A Lei 13.104 institui, em 2015, o crime de feminicídio como circunstância qualificadora do crime de homicídio quando o ato ocorrer contra a mulher em razão de sua condição de sexo feminino: quando o crime envolve violência doméstica, menosprezo ou discriminação à condição de mulher. A referida lei surge de um esforço para valorizar a vida, ampliando as políticas de proteção à mulher. No entanto, passados quase seis anos, há dificuldades para avaliar o seu resultado.
A maior limitação está em localizar dados sobre a tipificação de crimes como feminicídio. Os dados mais específicos à disposição são do Conselho Nacional do Ministério Público, compilados na base Cadastro de Feminicídio . Ocorre que, se considerarmos os crimes classificados como feminicídio entre 2016 e 2019, há somente 102 registros.
O uso de dados sobre feminicídio desde o ano seguinte à aprovação da lei até 2019 nos permite comparar essa informação com registros disponíveis no Sistema de Informações sobre Mortalidade do Ministério da Saúde. Utilizando-se as categorias CID usualmente adotadas para registro de homicídios, constatam-se 16.826 registros de mortes violentas de mulheres no mesmo período. Ou seja, há um enorme descompasso entre as mortes violentas de mulheres e o registro de feminicídio nesse período. As figuras abaixo ilustram essa diferença.
Há estados inteiros sem o registro de feminicídios entre 2016 e 2019. De 3.097 municípios que apresentaram morte violenta de mulheres nesse período, só 42 registram feminicídios. Isso levanta a questão sobre como essa política pública tem sido implementada. Há falhas de implementação? Ou crimes tipificados como feminicídio são reportados, porém não há uma base confiável e atualizada com tais registros? É preciso ainda registrar outras tentativas meritórias de reportar dados de feminicídios, como os dados organizados pelo Fórum Brasileiro de Segurança Pública. Sem informações oficiais confiáveis, no entanto, o problema permanece.

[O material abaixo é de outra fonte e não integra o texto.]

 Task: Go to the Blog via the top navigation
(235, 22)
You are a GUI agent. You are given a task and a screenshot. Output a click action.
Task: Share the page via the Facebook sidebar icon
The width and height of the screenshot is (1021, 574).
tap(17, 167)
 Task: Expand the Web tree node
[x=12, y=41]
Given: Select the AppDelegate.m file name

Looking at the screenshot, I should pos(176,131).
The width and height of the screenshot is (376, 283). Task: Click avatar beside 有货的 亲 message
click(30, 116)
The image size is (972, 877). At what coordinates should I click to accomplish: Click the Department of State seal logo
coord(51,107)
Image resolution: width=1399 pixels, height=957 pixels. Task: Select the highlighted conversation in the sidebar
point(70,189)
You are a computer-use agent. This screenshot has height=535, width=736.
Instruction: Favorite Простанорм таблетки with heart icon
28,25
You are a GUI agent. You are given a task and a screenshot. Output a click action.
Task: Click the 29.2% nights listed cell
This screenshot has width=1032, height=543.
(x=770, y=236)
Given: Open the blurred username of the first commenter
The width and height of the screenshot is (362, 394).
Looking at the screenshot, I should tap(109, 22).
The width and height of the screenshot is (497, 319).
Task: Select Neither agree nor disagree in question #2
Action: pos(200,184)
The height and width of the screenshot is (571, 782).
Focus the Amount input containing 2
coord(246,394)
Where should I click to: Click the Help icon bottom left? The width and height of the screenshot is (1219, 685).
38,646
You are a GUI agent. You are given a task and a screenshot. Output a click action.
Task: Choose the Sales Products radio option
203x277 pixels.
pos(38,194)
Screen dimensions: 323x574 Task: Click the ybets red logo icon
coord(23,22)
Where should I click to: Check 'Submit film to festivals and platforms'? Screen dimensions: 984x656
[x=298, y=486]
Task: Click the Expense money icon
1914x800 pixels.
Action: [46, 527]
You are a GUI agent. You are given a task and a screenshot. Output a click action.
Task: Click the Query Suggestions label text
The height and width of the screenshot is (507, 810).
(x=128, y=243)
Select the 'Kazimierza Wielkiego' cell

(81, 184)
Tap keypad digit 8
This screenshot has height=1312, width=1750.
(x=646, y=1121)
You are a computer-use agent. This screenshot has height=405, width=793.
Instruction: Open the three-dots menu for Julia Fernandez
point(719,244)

A diferença entre registros de homicídios de mulheres e feminicídios demonstra como uma política pública não depende somente da aprovação de uma lei. É preciso registro e acompanhamento de dados, além de cuidados na implementação que parecem faltar neste caso. Como resultado, a morte violenta de mulheres segue em níveis elevados no Brasil. O número de homicídios de mulheres no quadriênio 2016-2019 é próximo ao registrado no período anterior à aprovação da lei do feminicídio, entre 2012-2015, quando houve 17.762 ocorrências dessa natureza.Políticas públicas de prevenção, combate e apoio às vítimas como delegacias especializadas, juizados de violência doméstica e familiar, formação de profissionais para atendimento e acolhimento, amparo e apoio financeiro, desenvolvimento de estratégias de conscientização do agressor, investimento na conscientização da população sobre equidade de gênero, dentre outros, podem ser complementos necessários para a efetividade da lei.